Redécouvrir Gorecki

L’esthétique du compositeur polonais ne se résume pas à sa contemplative Symphonie n° 3, comme le rappelle cette superbe anthologie.

Henryk Górecki ? Ce nom est essentiellement associé à la Symphonie n° 3. Sous-titrée Symphonie des chants de deuil, elle fut créée en 1977 et révélée en 1992 par un enregistrement Nonesuch, qui imposa la partition en tête des hit-parades : plus d’un million d’exemplaires du disque furent vendus en quelques mois. On retrouve dans ce coffret cette interprétation exemplaire ainsi que l’ensemble des disques du label américain consacrés au compositeur polonais. Loin de résumer son style, la planante Symphonie n° 3 reste à part dans la production de Górecki. D’abord séduit par Bartók, puis, dans les années 1960, par l’avant-gardisme sonoriste le plus iconoclaste, il a trouvé sa voie dans les années 1970. Les œuvres pour chœur enregistrées, notamment le Miserere (1981) et Amen (1975), témoignent de son évolution.

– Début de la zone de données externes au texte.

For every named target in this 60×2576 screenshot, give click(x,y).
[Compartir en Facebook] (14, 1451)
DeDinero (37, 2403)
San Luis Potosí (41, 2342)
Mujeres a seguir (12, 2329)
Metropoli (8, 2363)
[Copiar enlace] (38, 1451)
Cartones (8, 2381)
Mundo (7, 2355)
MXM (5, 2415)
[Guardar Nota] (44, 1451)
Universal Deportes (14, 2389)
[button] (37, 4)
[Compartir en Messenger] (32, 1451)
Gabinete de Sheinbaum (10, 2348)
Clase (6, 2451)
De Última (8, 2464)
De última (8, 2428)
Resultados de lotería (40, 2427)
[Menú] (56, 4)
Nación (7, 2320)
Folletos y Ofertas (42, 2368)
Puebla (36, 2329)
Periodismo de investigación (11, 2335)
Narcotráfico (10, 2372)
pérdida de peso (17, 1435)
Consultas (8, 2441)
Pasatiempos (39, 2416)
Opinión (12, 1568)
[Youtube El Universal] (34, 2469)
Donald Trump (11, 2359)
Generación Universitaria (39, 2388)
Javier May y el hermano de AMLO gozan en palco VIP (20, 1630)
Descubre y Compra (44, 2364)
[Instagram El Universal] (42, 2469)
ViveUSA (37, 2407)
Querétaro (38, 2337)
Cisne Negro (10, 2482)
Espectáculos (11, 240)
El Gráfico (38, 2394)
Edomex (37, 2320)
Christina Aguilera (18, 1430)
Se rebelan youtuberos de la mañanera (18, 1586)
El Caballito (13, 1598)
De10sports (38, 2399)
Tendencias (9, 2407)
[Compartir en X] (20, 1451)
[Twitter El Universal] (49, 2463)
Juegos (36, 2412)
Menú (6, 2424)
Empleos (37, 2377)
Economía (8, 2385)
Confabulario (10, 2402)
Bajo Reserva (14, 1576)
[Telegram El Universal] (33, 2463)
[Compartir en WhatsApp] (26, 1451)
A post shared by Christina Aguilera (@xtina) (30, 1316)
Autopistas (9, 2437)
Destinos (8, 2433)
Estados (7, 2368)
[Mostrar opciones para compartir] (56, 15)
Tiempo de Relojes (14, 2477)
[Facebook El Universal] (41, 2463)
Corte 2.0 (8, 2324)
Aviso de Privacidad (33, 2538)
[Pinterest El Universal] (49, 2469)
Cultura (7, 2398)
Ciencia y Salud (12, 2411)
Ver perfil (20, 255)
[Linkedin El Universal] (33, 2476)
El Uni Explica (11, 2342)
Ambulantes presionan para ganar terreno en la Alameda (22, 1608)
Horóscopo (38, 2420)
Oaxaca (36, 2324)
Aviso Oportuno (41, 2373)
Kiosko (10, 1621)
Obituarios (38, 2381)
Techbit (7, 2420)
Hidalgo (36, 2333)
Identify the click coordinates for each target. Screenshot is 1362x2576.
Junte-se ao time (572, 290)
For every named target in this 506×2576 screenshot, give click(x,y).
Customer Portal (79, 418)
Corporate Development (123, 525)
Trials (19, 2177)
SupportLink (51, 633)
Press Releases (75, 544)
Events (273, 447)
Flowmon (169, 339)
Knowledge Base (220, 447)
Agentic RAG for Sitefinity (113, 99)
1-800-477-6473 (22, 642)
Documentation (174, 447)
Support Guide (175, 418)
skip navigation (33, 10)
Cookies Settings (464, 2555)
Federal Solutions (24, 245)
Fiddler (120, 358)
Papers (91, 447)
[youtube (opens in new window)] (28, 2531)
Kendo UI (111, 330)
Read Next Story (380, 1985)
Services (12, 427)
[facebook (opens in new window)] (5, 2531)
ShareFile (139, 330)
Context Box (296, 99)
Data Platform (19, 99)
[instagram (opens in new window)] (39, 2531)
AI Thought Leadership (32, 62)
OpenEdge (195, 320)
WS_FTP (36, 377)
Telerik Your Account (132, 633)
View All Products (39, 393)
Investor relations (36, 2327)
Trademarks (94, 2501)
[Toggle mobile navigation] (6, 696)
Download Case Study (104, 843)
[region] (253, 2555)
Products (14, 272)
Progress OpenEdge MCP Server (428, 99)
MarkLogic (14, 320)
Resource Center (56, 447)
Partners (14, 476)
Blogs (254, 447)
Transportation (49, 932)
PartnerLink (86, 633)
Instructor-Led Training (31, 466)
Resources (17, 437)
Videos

La plupart de ses partitions expriment dès lors une nostalgie spirituelle qui s’incarne dans des tournures archaïsantes, souvent répétées avec violence. De ce parcours en forme de quête personnelle, on retiendra essentiellement le Concerto pour clavecin, le Quatuor n° 2 ou le Petit Requiem pour une polka, tous présents dans des versions de référence. Górecki, qui a très mal vécu sa célébrité soudaine, s’était réfugié, pendant les dernières années de sa vie, dans le mutisme. Il a laissé inachevée une Symphonie n° 4, dont l’orchestration a été complétée par son fils Mikolaj. Elle est sous-titrée Tansman Episodes, du nom du compositeur franco-polonais Alexandre Tansman (1897-1986), dont on retrouve la signature musicale, mais aucune influence particulière. La Symphonie n° 4 synthétise plutôt l’évolution de Górecki, avec son plan en quatre mouvements contrastés sur le modèle de sa musique de chambre tardive, ses blocs d’accords obsessionnels rappelant la plus ancienne Symphonie n° 2, tandis que défilent des hommages personnels à Wagner, Szymanowski, Stravinsky ou Adams. Cette œuvre brute et décoiffante d’une trentaine de minutes, proposée en première mondiale, est également disponible en CD séparé (ref. 7559795034, CHOC).